Sono 11 le persone estratte vive (due all’arrivo dei primi soccorsi e 9 nella giornata di ieri) della valanga all’Hotel Rigopiano e 5 le vittime. E’ il punto del capo Dipartimento della Protezione Civile Fabrizio Curcio che ha incontrato la stampa alla Dicomac di Rieti.
“Abbiamo salutato con grande entusiasmo le operazioni che continuano ad essere molto complicate e non dobbiamo abituarci a vedere questi operatori in quelle condizioni, perché continuano ad essere condizioni estreme. Ringrazio ancora una volta gli operatori tutti al lavoro”, ha detto Curcio. “Sono centinaia le scosse sismiche – ha sottolineato Curcio – che continuano a interessare tutta l’area, questo è un elemento assolutamente importante che condiziona la tenuta già molto provata delle persone presenti su questi territori”.
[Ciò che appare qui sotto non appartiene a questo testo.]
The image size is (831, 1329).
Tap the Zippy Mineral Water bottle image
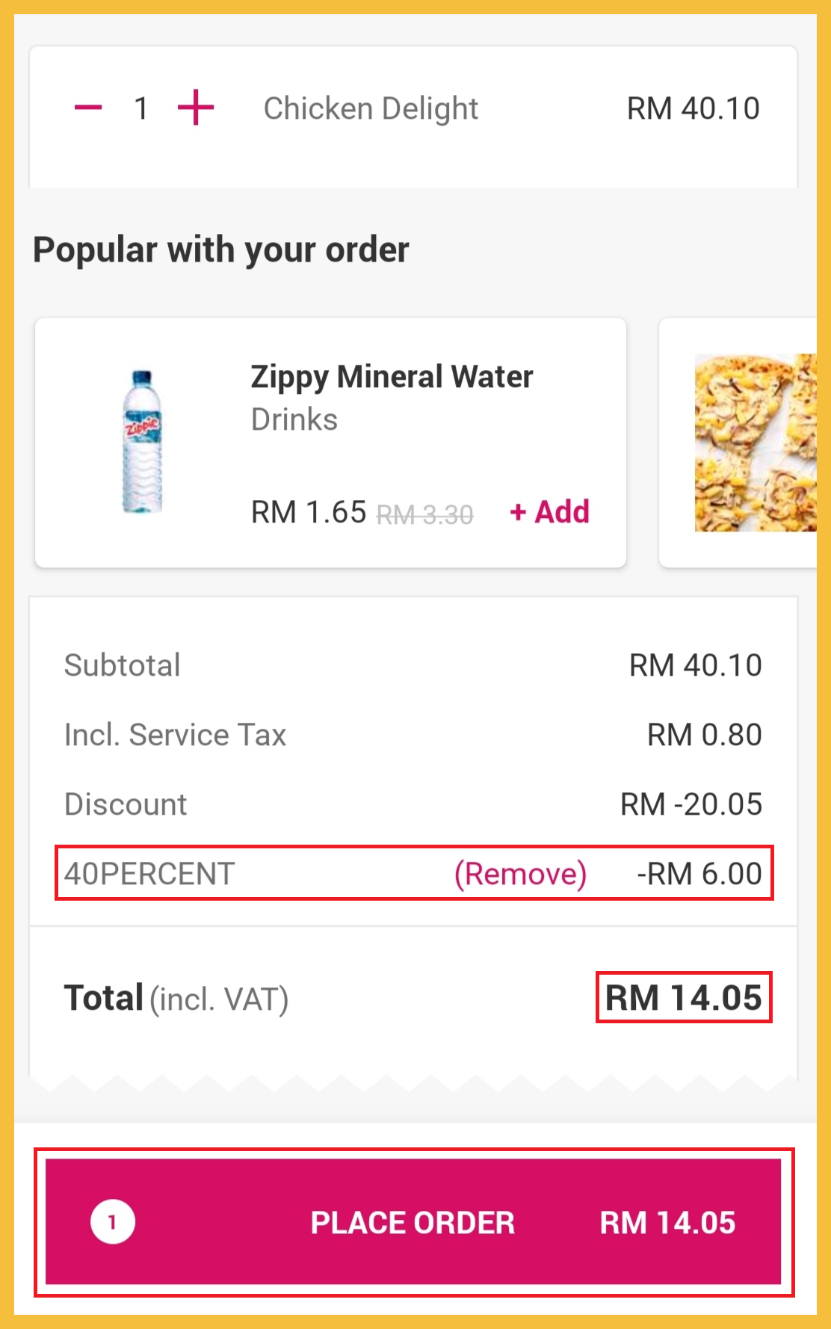(142, 441)
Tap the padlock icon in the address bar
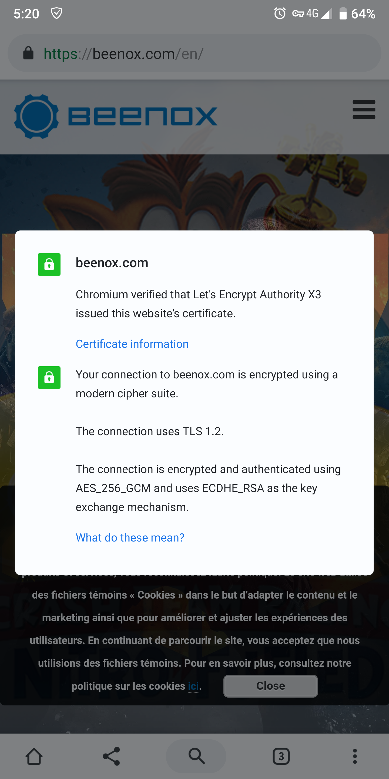This screenshot has height=779, width=389. [29, 53]
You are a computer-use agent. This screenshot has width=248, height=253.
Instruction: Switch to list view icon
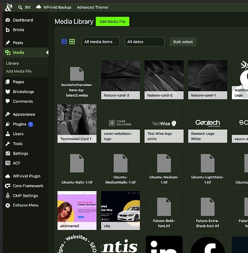[x=64, y=41]
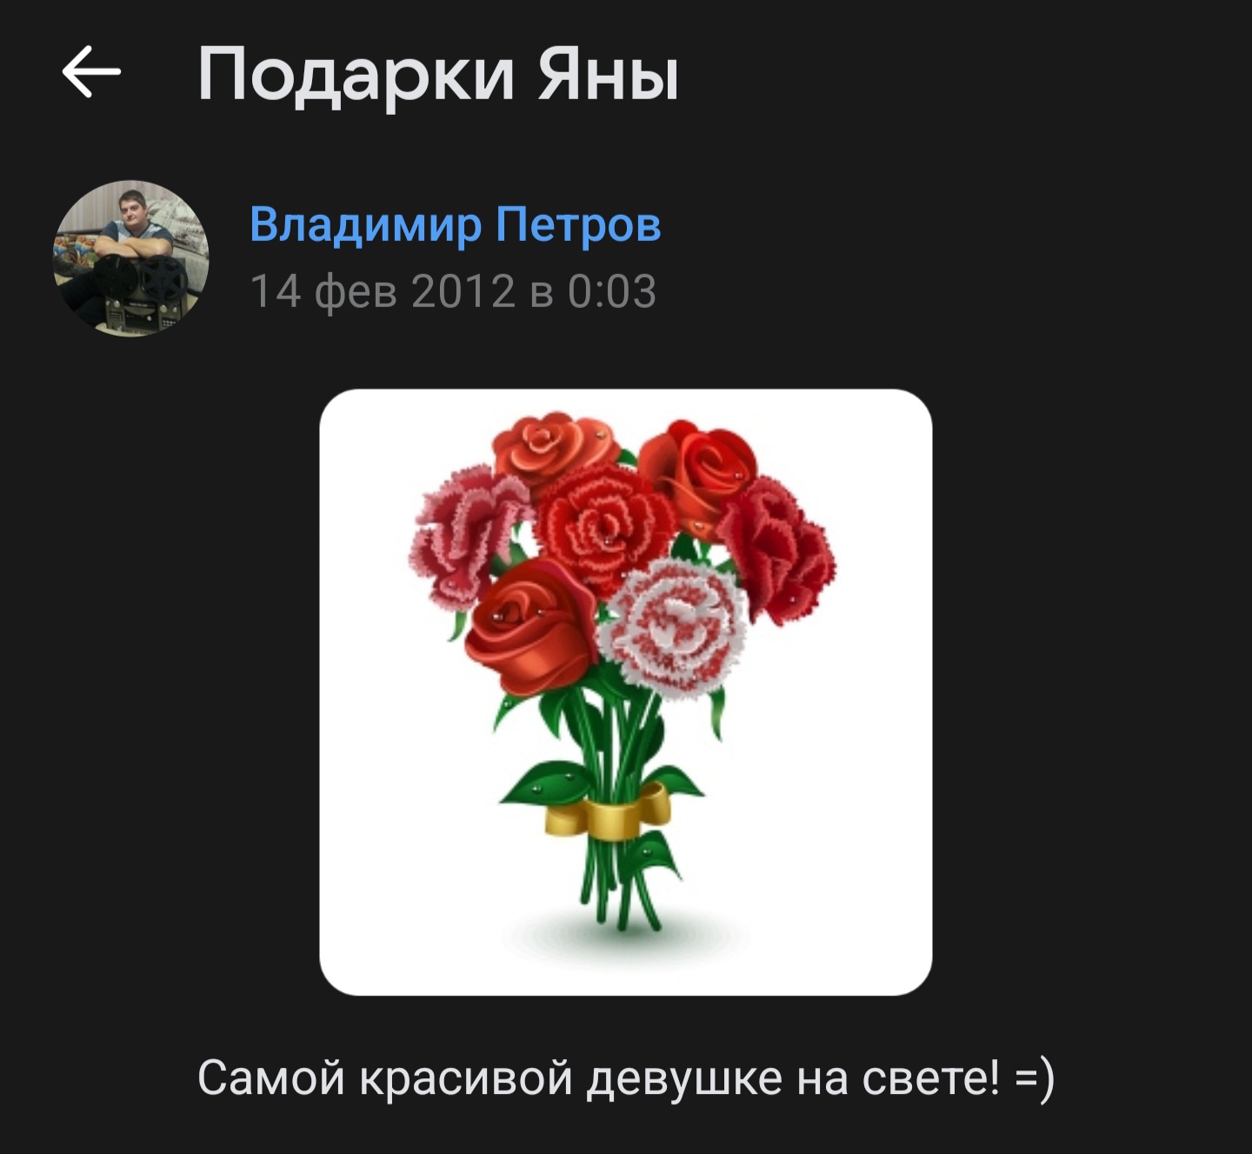
Task: Open the Владимир Петров profile link
Action: click(x=456, y=224)
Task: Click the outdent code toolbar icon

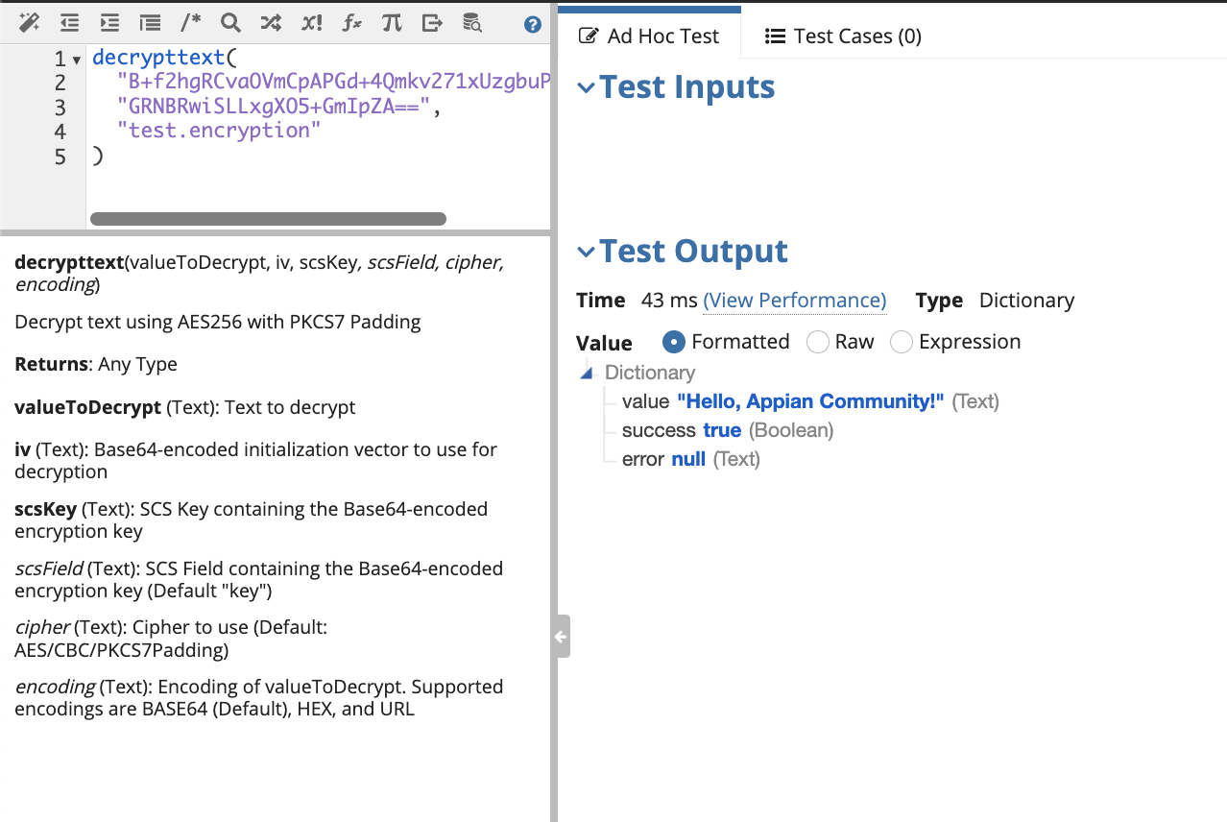Action: (x=69, y=23)
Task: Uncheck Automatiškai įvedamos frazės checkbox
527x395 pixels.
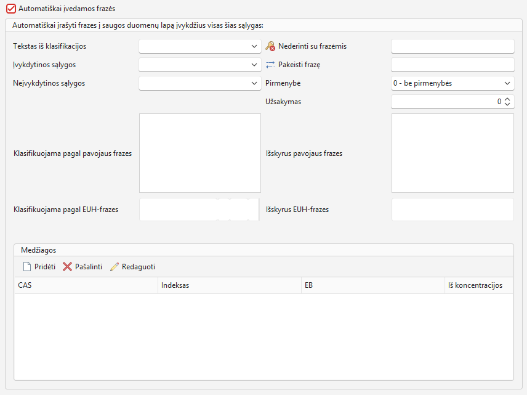Action: coord(11,9)
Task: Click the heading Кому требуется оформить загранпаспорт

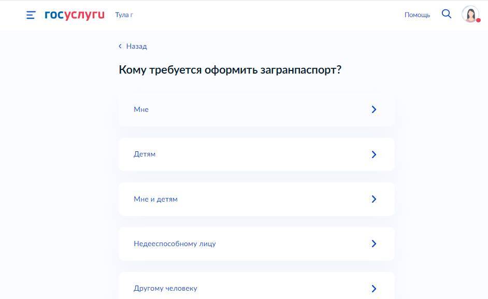Action: coord(230,69)
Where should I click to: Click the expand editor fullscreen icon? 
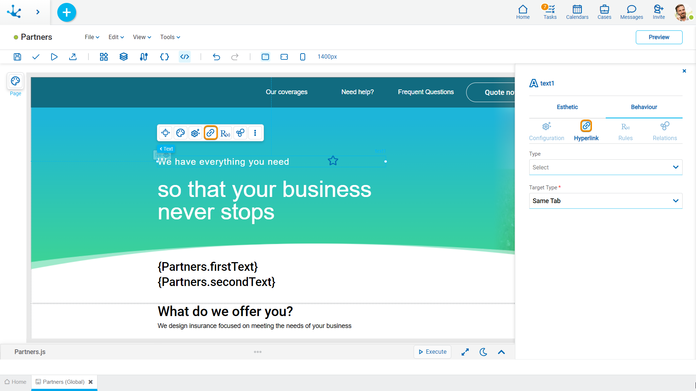(x=465, y=352)
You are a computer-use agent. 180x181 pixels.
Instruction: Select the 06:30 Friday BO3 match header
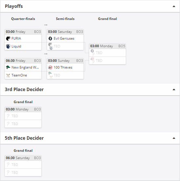[x=23, y=61]
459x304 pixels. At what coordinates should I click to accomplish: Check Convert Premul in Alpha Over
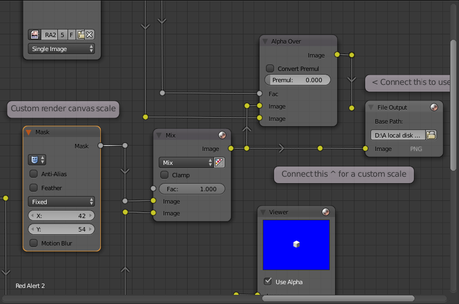(270, 69)
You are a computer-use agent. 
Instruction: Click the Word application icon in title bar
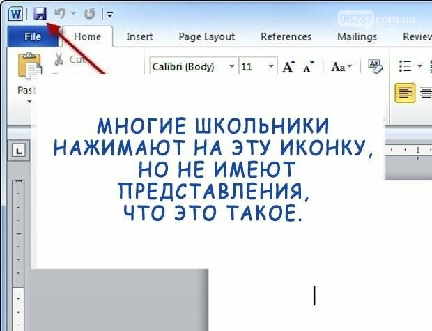[15, 13]
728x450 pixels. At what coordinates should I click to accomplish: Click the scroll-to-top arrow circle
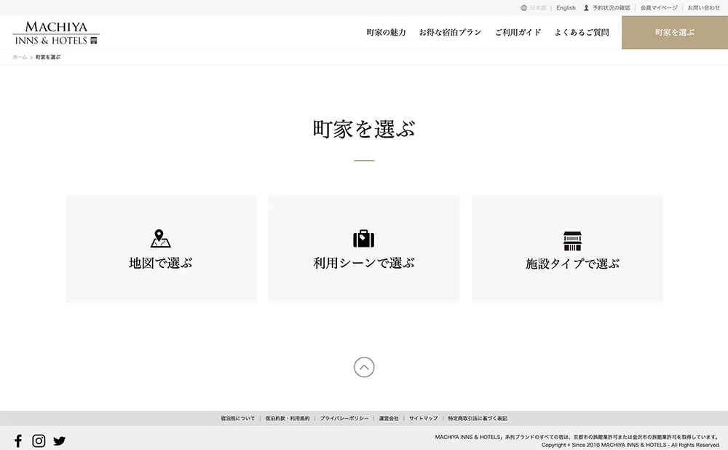pyautogui.click(x=364, y=367)
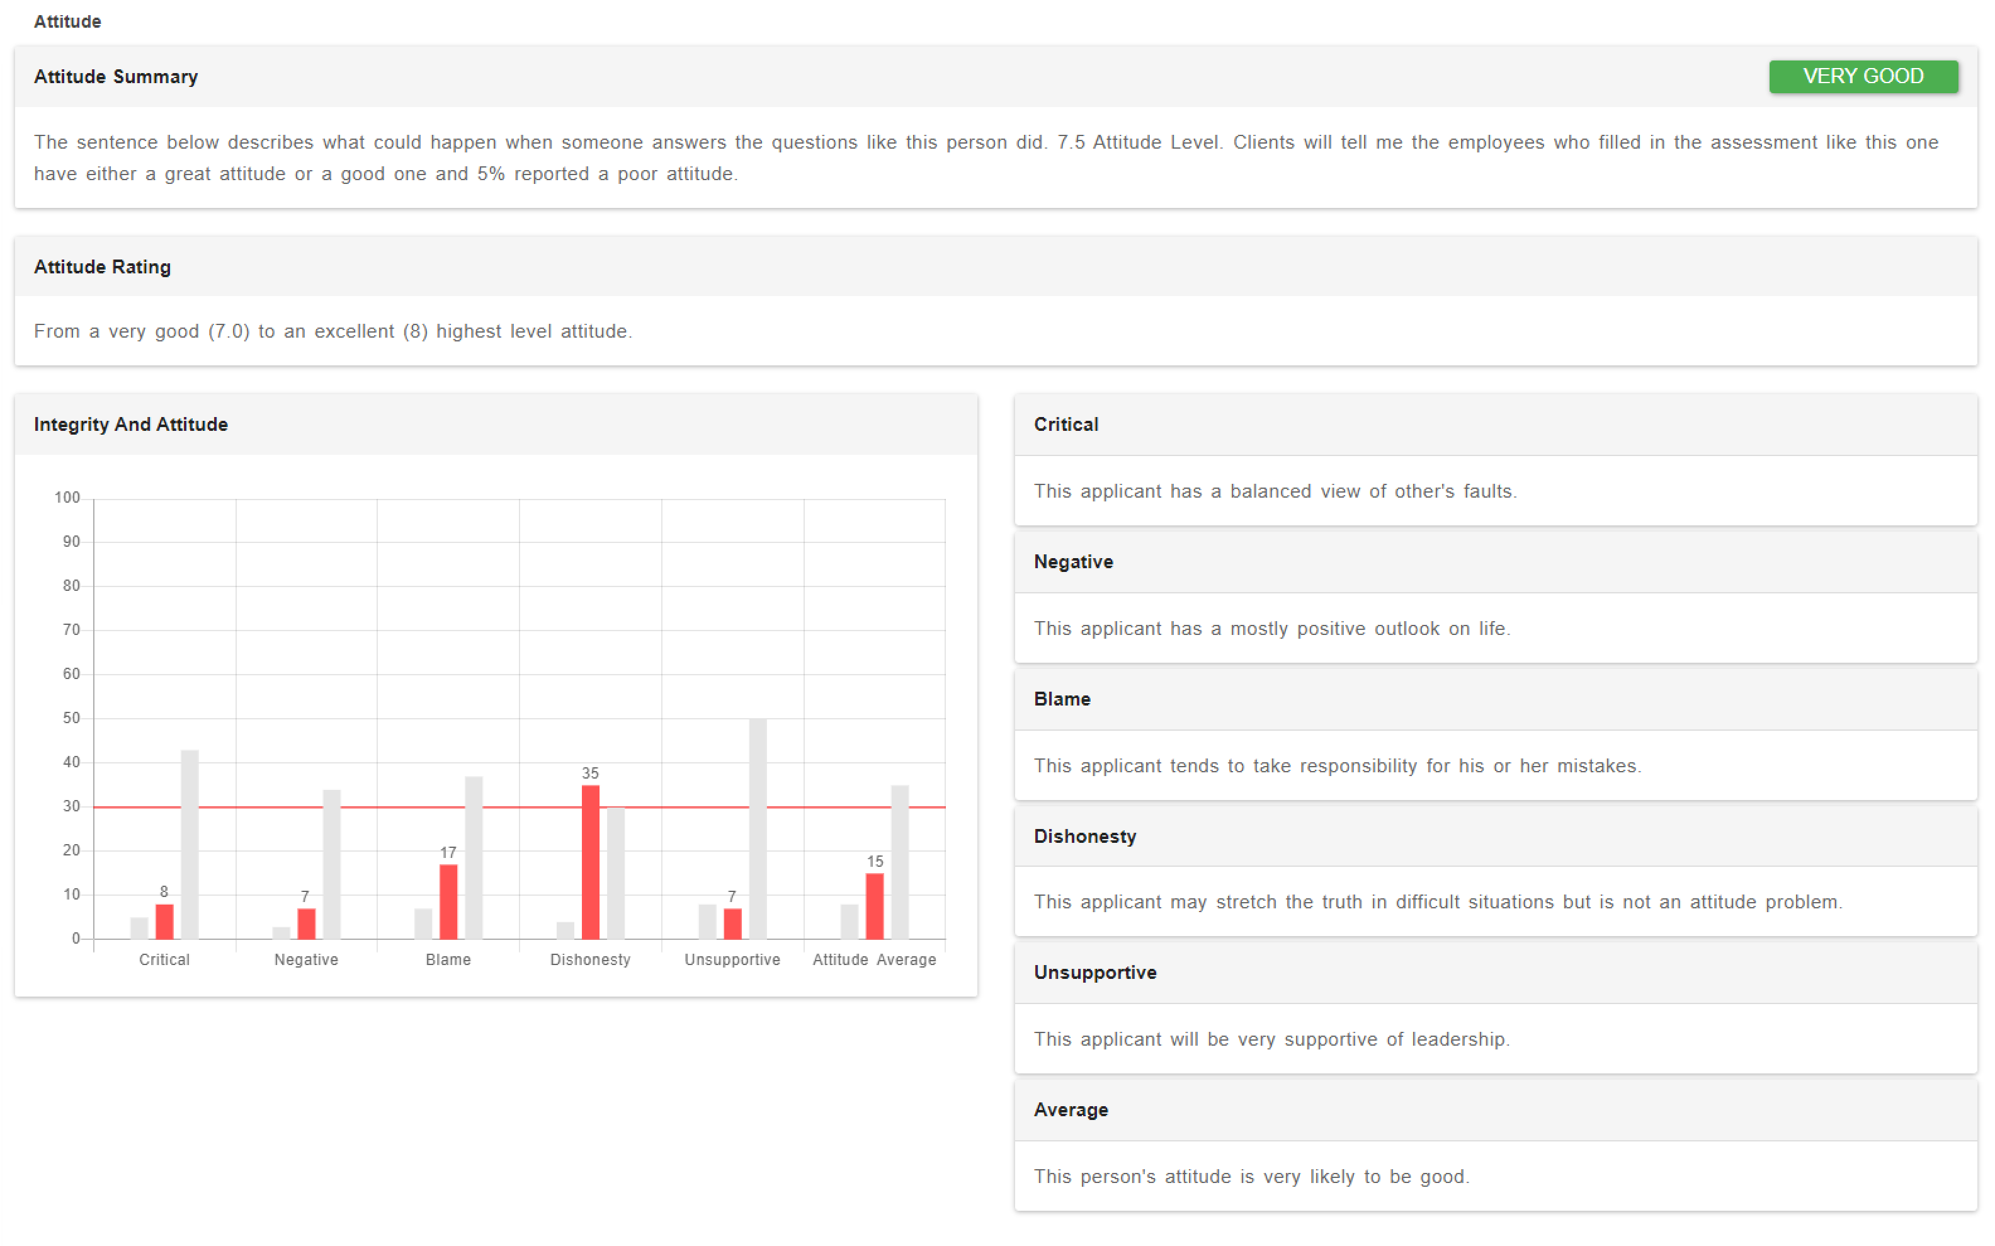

Il bilancio della valanga che ha colpito l’hotel Rigopiano e’ per ora di nove persone salvate (oltre ai due non coinvolti direttamente nella slavina), 5 vittime recuperate e 23 dispersi. Lo comunica la prefettura di Pescara. I dispersi sono persone risultanti sulla lista ufficiale degli ospiti della struttura e da altre segnalazioni ricevute; si tratta comunque, precisa la prefettura, di una lista la cui composizione e’ soggetta a continue verifiche.
L’ospedale di Pescara, dove attualmente sono ricoverati 9 pazienti salvati dai resti dell’hotel Rigopiano, travolto da una SLAVINA, “resta in allerta per accettare eventuali altri pazienti”. Lo comunica la struttura sanitaria che sta seguendo, al momento, 4 bambini e 5 adulti fra ospiti e dipendenti dell’hotel.